With all the above in mind here are some recommendations to how you should approach your research workflow development:
- Start small with simple tools.
- Build a modular workflow using whatever tools make sense for each task.
- Prioritise languages/tools that have good community or peer support.
- Increase complexity only when you outgrow your current system.
In a practical sense this would look like:
- Download data manually, do some exploration by hand, and produce a filtered data set that you will use. Record what you have done in your lab notebook.
- Identify tools that will allow you to do the same work that can be used from the command line, and copy all these commands into a text file. Add comments to describe what is being done and why.
- Convert this text file of commands into a bash script. Often this
just means changing the filename / permissions, and adding a
#!line to the file. - Bonus: make the input/output filenames arguments or at least variables that are defined once and used multiple times, so that you can change these easily in the future.
- Move to the analysis stage, again starting with the manual process, then moving to a command line / automated version, and then capturing this in a script.
- Once you have a few independent scripts, you can build a workflow. This workflow can be as simple as just calling each of the other scripts in order.

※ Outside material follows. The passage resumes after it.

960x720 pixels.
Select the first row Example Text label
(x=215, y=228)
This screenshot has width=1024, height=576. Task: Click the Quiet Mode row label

- If/When you find yourself needing to change parameters/options within the scripts, consider turning the scripts into more general use tools or modules.
Workflow managers
Some useful features of a workflow manager include:
- Building of dependency between tasks to determine execution order
- Caching results so that re-running only executes tasks that have changed inputs
- Logging of actions planned, completed, and failed
- Isolating tasks to separate folders or environments to avoid interference between tasks
- Parallel execution of non-dependent tasks
- The ability to work across multiple hardware architectures
- Use of containersised tasks for easier dependency management and workflow portability
In increasing order of complexity and overheads, but also flexibility and control, we have the following options for designing and managing a workflow.
flowchart LR
accTitle: {Workflow managers in increasing order of complexity}
accDescr: {Bash, Make, Snakemake, and Nextflow are workflow managers that have an increasing level of complexty and overheads.}
Bash --> Make --> Snakemake --> Nextflow
- Bash : Simply list all the commands to execute and it’s done. No bonus features, literally everything has to be written/managed by you.
- Make : Designed for workflows that have files as input/outputs (eg compiling code). User defines rules that map an input to an output, and Make will decide what needs to be done to reach a particular target output result. Caching, parallelism, and dependency tracking is built in. Syntax is clearly defined but easily forgotten creating a write only language situation.
- Snakemake : Essentially Make but with a much nicer syntax. Easier to configure/limit parallelism, tasks can be generalised more easily. Can create a directed acyclic graph (DAG, a nice workflow graph) that shows the execution plan. Has the ability to do a “dry-run” that will show the commands that would be executed without actually running them.
- Nextflow : A syntax that is similar to Snakemake but which is designed to be easily deployed across various HPC systems. Includes easily configurable use of containerisation, integration with jos schedulers like SLURM, and has a good separation of tasks via working folders. Can pass values between tasks as well as files. The all-singing all-dancing workflow manager.
- A workflow is not extra work — it is how you make your research repeatable, scalable, and understandable.
- If you can’t clearly describe your workflow (inputs, steps, outputs), you can’t reliably trust or reproduce your results.
- Workflows save time in the long run by turning ad‑hoc processes into reusable, adaptable systems.